> _EXERCISES_
(a) According to the Baoding balls write-up, why was an LSTM layer placed first in both the actor and critic networks?
(b) Reproduce the passage of the Baoding balls write-up that begins with "The final insight" and ends after "away from the balls.".

# START OF PROVIDED TEXT

- On-policy learning with Recurrent PPO
- Reference State Initialization (RSI) to guide initial exploration and stabilize learning
- Curriculum learning to guide and stabilize training throughout
- (Optional) Hierarchical mixture of ensembles for dealing with specialized tasks in phase 2
The first key component in our model is the recurrent units in both the actor and critic networks of our on-policy algorithm. The first layer in each was an LSTM layer, which was crucial to deal with partial observations not only because the environment had no velocity or acceleration information, but also because the actions have really long-term consequences - effects of actions last dozens of timesteps after it has been originally executed.
The second key component we used was Reference State Initialization (RSI). The schematic below (source) helps us in summarizing the idea:
The insight here is that if we initialize the balls at various points in the target trajectory during training, then the model will experience a much higher density of rewards throughout the final trajectory much more efficiently.
Third, we used a curriculum of training that gradually introduced the tougher aspects of the task.
For phase 1, we increased the rotation speed gradually following the intuition that once the dynamics are learnt by the recurrent units, it should be fairly easy to exploit the same dynamical modes by making rotation speed faster. As one would expect, RSI was only needed at slower speeds since the models were already doing full rotations at faster speeds and hence had already explored all of those. The exact curriculum we used is in the Appendix.
For phase 2, following the same intuition, at slower rotation periods, we gradually introduced domain randomization, i.e. noisy task physics including ball size & mass, friction, and how far the targets spawned from the balls. Once the tasks were learned well at slower speeds, we gradually increased the rotation speeds. Arguably, a large portion of training went into adapting to the noisy physics, and one of the key changes that we had to make in order to be successful at faster rotation periods with noisy task physics was to use much larger batch sizes for our networks to step meaningfully in the loss landscape. The full list of hyperparameters and links to the models are in the appendix.
⚠️ Optional and experimentalNote that we didn't have enough time to deploy this fully in the final configuration that we desired. In fact, our single model that performs the final task easily scored over 50%. The gains from this approach were marginal and ultimately not necessary for winning the Baoding balls challenge. Regardless, we list it here for completeness.
The final insight we tried to incorporate, albeit not so successfully, is to use a hierarchical model with a base network and specialist networks for subsets of the main task, along with a classifier that we trained to predict the identity of the relevant subset.
There were a couple of observations that led us to choose this approach. Crucially, we noticed that at faster rotation speeds, the networks often "forgot" some aspect of the tasks to maximize performance on the others. Here are some examples:
- one of the tasks, usually the hold task
- target positions far from the balls' initial locations
- this was particularly disruptive in the hold task because the network learned to make the balls roughly follow the vector given by the "target error". Since the targets do not move for the hold task, the balls run into each other when the targets spawn roughly over
$0.6\pi$ away from the balls.

# END OF PROVIDED TEXT
# START OF DATA PROVIDED

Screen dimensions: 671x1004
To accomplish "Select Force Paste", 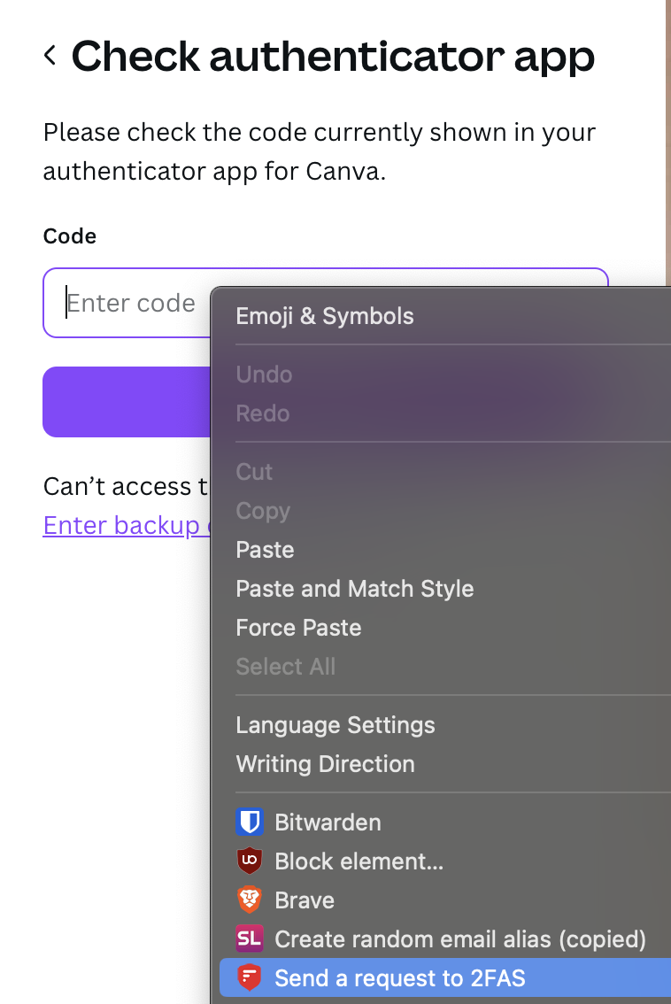I will point(298,628).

# END OF DATA PROVIDED

> _RESULTS BY TASK_
(a) The LSTM layer was needed to handle partial observations. The environment gave no velocity or acceleration information, and actions had long-term consequences, with their effects lasting dozens of timesteps after they were executed.

(b)
The final insight we tried to incorporate, albeit not so successfully, is to use a hierarchical model with a base network and specialist networks for subsets of the main task, along with a classifier that we trained to predict the identity of the relevant subset.
There were a couple of observations that led us to choose this approach. Crucially, we noticed that at faster rotation speeds, the networks often "forgot" some aspect of the tasks to maximize performance on the others. Here are some examples:
- one of the tasks, usually the hold task
- target positions far from the balls' initial locations
- this was particularly disruptive in the hold task because the network learned to make the balls roughly follow the vector given by the "target error". Since the targets do not move for the hold task, the balls run into each other when the targets spawn roughly over
$0.6\pi$ away from the balls.